Verilen Metin:
• • • • •

16 Şubat 2016 Salı

Menfaat/ücret karşılığı Kur'an öğretenlere, öğrenenlere...

Her hangi bir din, ücret/menfaat karşılığı öğretilir mi?
 
Br çok yerde fetva vermeye kalkanlar, kendilerine yöneltilen sorulara yanıtlar vermektedir.

Örneğin, "Kur'an satmak günah mı, Kur'an'dan para kazanmak caiz mi" gibi.

Öncelikle şunu bilmeliyiz.

Kur'an satamazsınız çünkü orijinal Kur'an yoktur.
 
Orijinal sayılan, zannedilen Mushaf'tan (ciltlenmiş kağıtlar) bahsedebilirsiniz ki, onun da orijinalleri zaten muhafaza altındadır, onu da satamazsınız.

Öyleyse, tavşanın suyunun suyu teşbihiyle söylersek, Kur'an'ın orijinali olmadığı için Mushaf'ın kopyasının kopyalarını satabilir miyiz diye sorulmuş kabul ediyorum.

Orijinali olmayan bir şeyi satmanın da aslında günahı olamaz ancak, o niyetle satılması doğru değildir.

• • • • •

Sağlanan Veriler:
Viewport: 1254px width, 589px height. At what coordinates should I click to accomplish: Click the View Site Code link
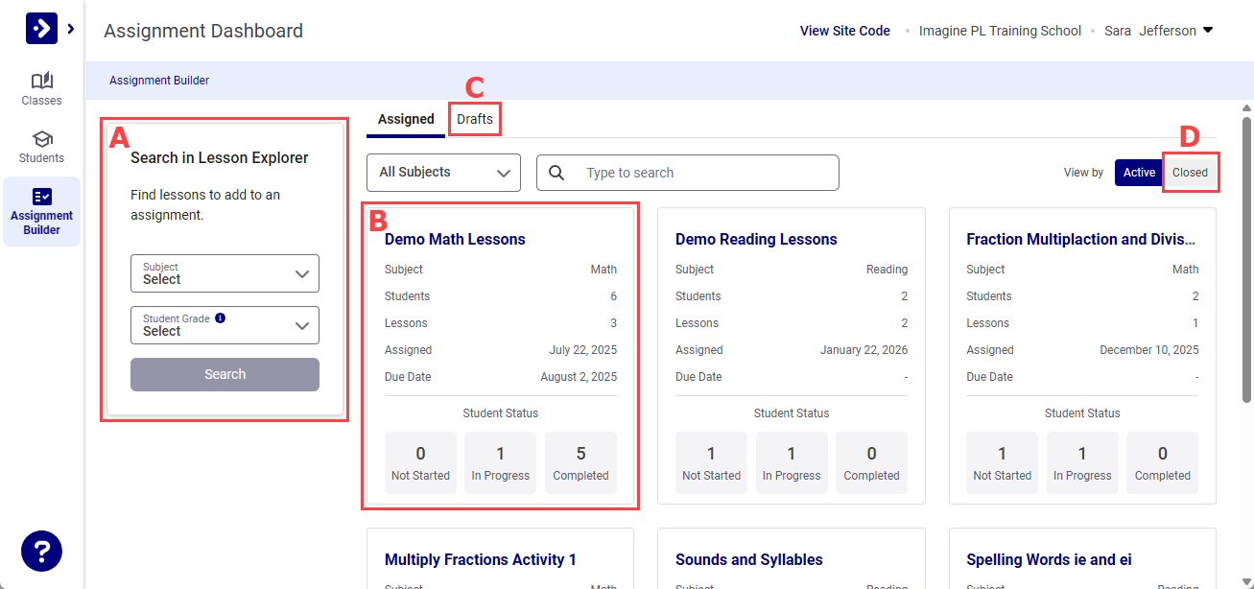[x=844, y=31]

• • • • •

Alıştırma Yönergesi: Kur'an satışı üzerine olan metne göre Kur'an neden satılamaz?

Çözüm Aşağıdadır: Orijinal Kur'an olmadığı için satılamaz.